Since March of 2020, over 29 million Americans have been diagnosed with COVID-19, according to the CDC. Over 540,000 have died in the United States as this unprecedented pandemic has swept the globe. And yet, by the end of 2020, it looked like science was winning: vaccines had been developed.

In celebration of the power of science we spoke to three people: an individual, a medical provider, and a vaccine scientist about how vaccines have impacted them throughout their lives. Here are their answers:

John Scully, 79, resident of Florida

Photo courtesy of John Scully

When John Scully was born, America was in the midst of an epidemic: tens of thousands of children in the United States were falling ill with paralytic poliomyelitis — otherwise known as polio, a disease that attacks the central nervous system and often leaves its victims partially or fully paralyzed.

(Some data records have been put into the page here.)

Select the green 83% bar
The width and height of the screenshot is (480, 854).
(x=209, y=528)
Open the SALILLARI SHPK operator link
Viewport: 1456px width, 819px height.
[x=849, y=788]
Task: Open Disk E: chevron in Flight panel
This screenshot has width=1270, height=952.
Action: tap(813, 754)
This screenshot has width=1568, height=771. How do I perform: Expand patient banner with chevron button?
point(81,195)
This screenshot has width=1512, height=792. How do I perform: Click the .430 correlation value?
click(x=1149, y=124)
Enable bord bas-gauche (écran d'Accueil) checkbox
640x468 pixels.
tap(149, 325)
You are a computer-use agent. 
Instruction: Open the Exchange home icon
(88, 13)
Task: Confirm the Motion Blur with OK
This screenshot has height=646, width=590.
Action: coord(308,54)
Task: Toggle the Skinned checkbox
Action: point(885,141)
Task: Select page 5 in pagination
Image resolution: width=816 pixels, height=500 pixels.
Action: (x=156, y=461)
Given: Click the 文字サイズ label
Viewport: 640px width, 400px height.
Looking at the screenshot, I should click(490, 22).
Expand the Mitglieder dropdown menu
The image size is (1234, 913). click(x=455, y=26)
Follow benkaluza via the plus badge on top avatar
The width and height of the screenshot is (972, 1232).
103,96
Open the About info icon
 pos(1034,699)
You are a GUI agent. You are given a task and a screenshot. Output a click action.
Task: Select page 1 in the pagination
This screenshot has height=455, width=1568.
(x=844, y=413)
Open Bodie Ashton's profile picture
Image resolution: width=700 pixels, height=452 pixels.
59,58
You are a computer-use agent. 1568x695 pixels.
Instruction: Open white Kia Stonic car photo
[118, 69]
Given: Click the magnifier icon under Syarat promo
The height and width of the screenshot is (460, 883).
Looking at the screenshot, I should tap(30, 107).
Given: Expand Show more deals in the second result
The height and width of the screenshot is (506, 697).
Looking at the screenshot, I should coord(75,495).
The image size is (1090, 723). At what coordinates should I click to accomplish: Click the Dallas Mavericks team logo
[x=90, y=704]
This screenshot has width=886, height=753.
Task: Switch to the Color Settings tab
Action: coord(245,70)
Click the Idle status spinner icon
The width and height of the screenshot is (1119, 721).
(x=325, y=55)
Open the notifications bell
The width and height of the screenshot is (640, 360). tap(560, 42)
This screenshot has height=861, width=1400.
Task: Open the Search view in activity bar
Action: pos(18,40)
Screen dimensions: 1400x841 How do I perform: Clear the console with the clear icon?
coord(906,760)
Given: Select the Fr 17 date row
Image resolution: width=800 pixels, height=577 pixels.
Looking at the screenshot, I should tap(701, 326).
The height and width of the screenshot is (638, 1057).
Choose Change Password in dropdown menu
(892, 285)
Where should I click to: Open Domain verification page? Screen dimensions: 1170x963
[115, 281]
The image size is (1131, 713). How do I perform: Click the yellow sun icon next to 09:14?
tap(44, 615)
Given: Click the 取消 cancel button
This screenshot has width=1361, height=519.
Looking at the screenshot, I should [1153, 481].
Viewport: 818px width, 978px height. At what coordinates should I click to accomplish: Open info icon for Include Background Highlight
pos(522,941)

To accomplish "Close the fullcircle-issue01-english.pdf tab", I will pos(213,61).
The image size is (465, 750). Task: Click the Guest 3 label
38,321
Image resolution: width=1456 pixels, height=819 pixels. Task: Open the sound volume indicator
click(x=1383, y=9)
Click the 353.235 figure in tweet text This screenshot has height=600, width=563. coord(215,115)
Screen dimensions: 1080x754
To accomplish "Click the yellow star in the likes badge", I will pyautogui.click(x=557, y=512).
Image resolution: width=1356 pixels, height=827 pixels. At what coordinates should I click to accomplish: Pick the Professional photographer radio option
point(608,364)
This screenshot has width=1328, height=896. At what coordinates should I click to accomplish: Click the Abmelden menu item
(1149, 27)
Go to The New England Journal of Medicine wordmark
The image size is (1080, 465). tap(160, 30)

"As kids, we were all afraid of getting polio," he says, "because if you got polio, you could end up in the dreaded iron lung and we were all terrified of those." Iron lungs were respirators that enclosed most of a person's body; people with severe cases often would end up in these respirators as they fought for their lives.

John remembers going to see matinee showings of cowboy movies on Saturdays and, before the movie, shorts would run. "Usually they showed the news," he says, "but I just remember seeing this one clip warning us about polio and it just showed all these kids in iron lungs." If kids survived the iron lung, they'd often come back to school on crutches, in leg braces, or in wheelchairs.

"We all tried to be really careful in the summer — or, as we called it back then, 'polio season,''" John says. This was because every year around Memorial Day, major outbreaks would begin to emerge and they'd spike sometime around August. People weren't really sure how the disease spread at the time, but many believed it traveled through the water. There was no cure — and every child was susceptible to getting sick with it.

"We couldn't swim in hot weather," he remembers, "and the municipal outdoor pool would close down in August."

Then, in 1954 clinical trials began for Dr. Jonas Salk's vaccine against polio and within a year, his vaccine was announced safe. "I got that vaccine at school," John says. Within two years, U.S. polio cases had dropped 85-95 percent — even before a second vaccine was developed by Dr. Albert Sabin in the 1960s. "I remember how much better things got after the vaccines came out. They changed everything," John says.